Blockchain Basics

9 minute read

Git History Banner

I’m not a blockchain guy. Having written that in the immutable ink of the internet I can have it forever held against me when we all eventually upload our collective consciousness onto the great ledger in the sky. Criticism, skepticism, or even gentle probing of the relevance of blockchain technologies in all facets of life is typically met with a mixture of shock and pity by its evangelists. That said I am not alone in my skepticism and there is a growing counter weight to the “common knowledge” that the blockchain will revolutionize everything.
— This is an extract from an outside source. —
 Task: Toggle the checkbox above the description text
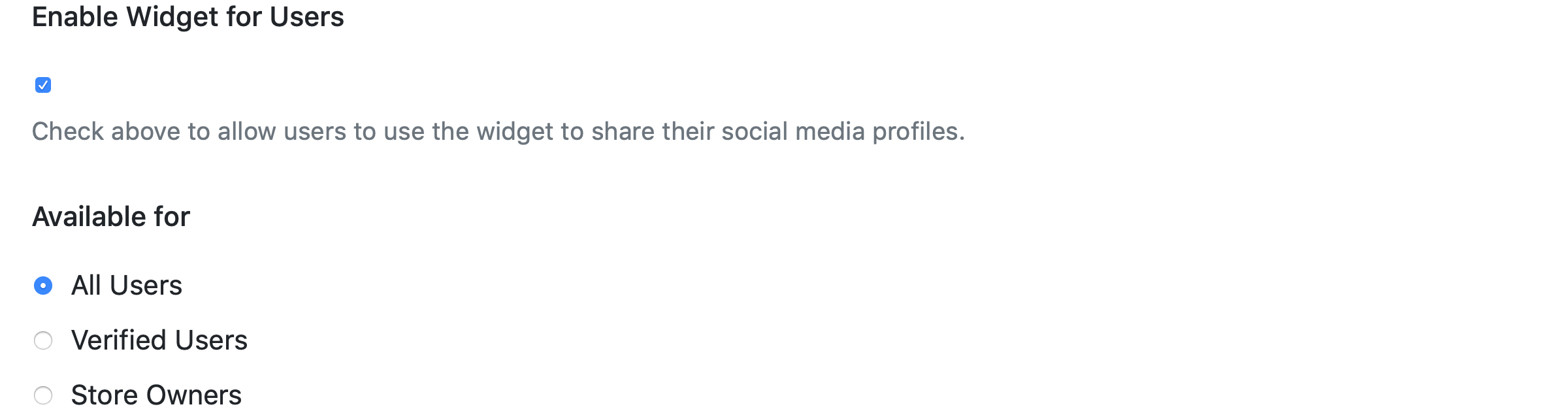tap(43, 85)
I wanted to write down some of my thoughts on the facts, as I understand them, of distributed ledger tech and draw some conclusions. Unlike when writing about nukes, on this subject I don’t have the shield of amateurism to protect me from my hot takes. I have a degree in computer science, I have been a professional software engineer for 8 years, and I should be generally better equipped than the average person off the street to understand these topics. If you disagree with my conclusions, do it with the happy knowledge that I should have known better.

I am going to write this with the goal of being both accurate and understandable. That said accuracy means we are not going to gloss over some of the underlying computer science or cryptographic underpinnings of these systems. What’s happening under the hood is what drives much of my skepticism. I’ll try and quickly define relevant concepts but some tangential items are beyond our scope.
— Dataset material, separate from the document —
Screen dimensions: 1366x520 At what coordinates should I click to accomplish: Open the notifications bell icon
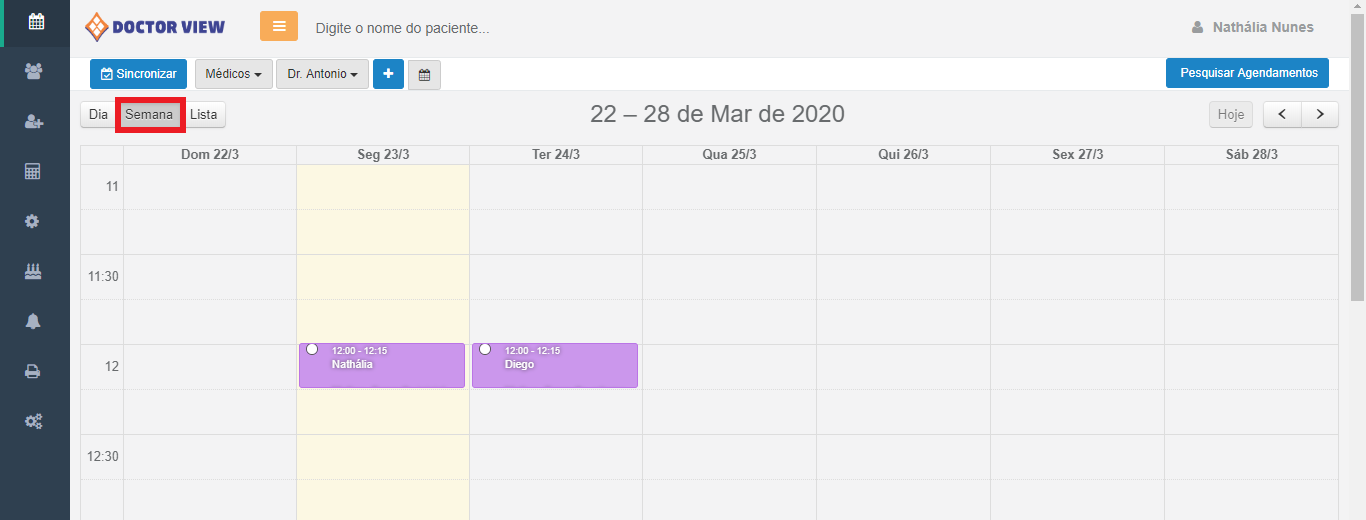35,321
Caveat: I am aware that there are blockchain implementations that are not distributed (ie Git is basically on a blockchain) but the common vernacular has conflated the term blockchain with crpytocurrencies and distributed ledgers so that is the terminology I am using.

What is a Blockchain?

A blockchain, for the purposes of this discussion, is a distributed ledger. Ledgers keep a chronological record of transactions between accounts, it’s a concept as old as writing and ancient ledgers can give us fascinating glimpse into how people in the past lived. To put it obviously a blockchain is, as it sounds, a chain of blocks. Each block contains some data and a reference to the previous block in the chain. If you’ve studied computer science we have a name for this structure, it’s called a linked list.

Linked List Diagram

One of the core components of a ledger is trust. When looking up an account in a ledger you look for that account’s latest balance. Inherent in this operation is your trust that the ledger, up to this point, has kept an accurate accounting of all transactions such that the balance you see for any given account is accurate. The way we build trust into this structure is through cryptography, hence “crypto” being a moniker for these structures.
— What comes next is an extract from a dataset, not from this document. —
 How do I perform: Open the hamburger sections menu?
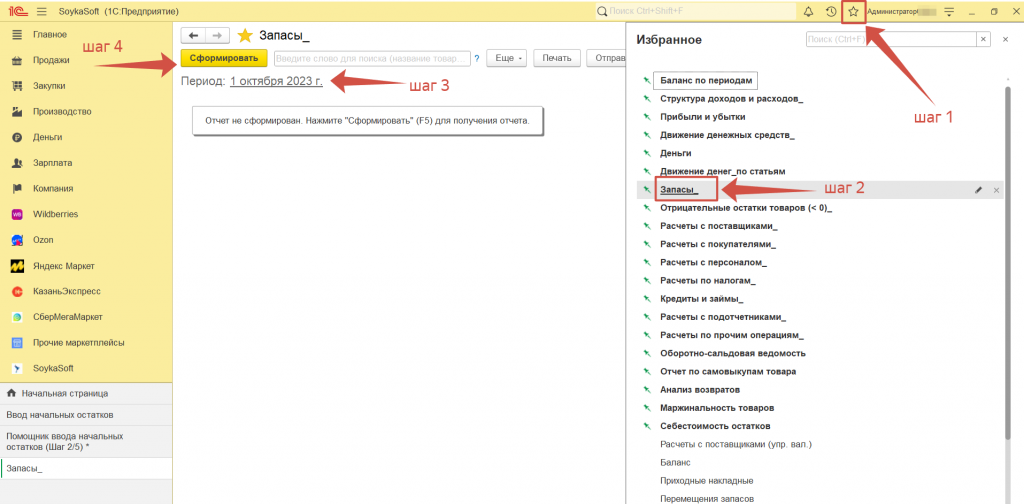coord(41,11)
Finally the “distributed” part of distributed ledgers is in how they are managed. Traditionally you have a single entity that is responsible for the upkeep of the ledger, this might be a bank or a government. The community relying on the ledger places their trust in that entity to determine if a transaction is valid (does Bob have 10 coins to pay Alice) and keep the ledger up to date. A distributed ledger does the opposite, it places the responsibility of validating transactions and adding valid transactions to the ledger onto the community. The core issues, and strengths, of distributed ledgers are in how they deal with this problem of trust.

So let’s talk about how blockchains are put together focusing on the most famous of them, Bitcoin.

The structure of a block:

In the case of a Bitcoin’s blockchain each block has a header that is made up of three main components (there are additional components):

  • The previous blocks hash
  • The current blocks data (in the form of a Merkle tree)
  • A nonce
  • Target hash

The first component is the hash of the previous block in the chain. This serves as a link to the rest of the ledger, in the linked list diagram above we’d call this a pointer as it points back down the chain. Hashes are the output of a hash function, these functions (think math formula) can take in multiple pieces of information and output a string (a series of characters) that is representative of the input but often shorter and of a fixed length. Hashes are used for a variety of reasons including storage and access of data and encryption.

1600 Pennsylvania Avenue NW
Washington, D.C. 20500
U.S.

SHA256 hash of the above data:

2c76193c4ead6909afa629eda14e6d176dfddfdbb0ebad58c68dcbc8e14a19b4

Second we have the data of the current block, for Bitcoin this contains a list of transactions that are to be added to the ledger. Alice gives Bob 10 coins, Bob gives Kelly 2 coins etc.. Before being added to the ledger these transactions have to be validated, Alice can’t give Bob 10 coins they don’t have.

Finally we have a nonce and the target hash. A nonce is a “Number Used Once”, they are arbitrary numbers used a single time in cryptography. The target hash is a number (in hexadecimal) that the resulting hash of the block must be lower than. In blockchain’s that use a proof of work system (like Bitcoin) the nonce combined with the target hash are the underpinning of the entire system.

Trust:

The integrity of the Bitcoin blockchain relies on an idea called “proof of work”, this system relies on the difficulty of adding new blocks to the chain to keep the entire chain honest.

“Proof-of-work is essentially one-CPU-one-vote. The majority decision is represented by the longest chain, which has the greatest proof-of-work effort invested in it. If a majority of CPU power is controlled by honest nodes, the honest chain will grow the fastest and outpace any competing chains. To modify a past block, an attacker would have to redo the proof-of-work of the block and all blocks after it and then catch up with and surpass the work of the honest nodes.”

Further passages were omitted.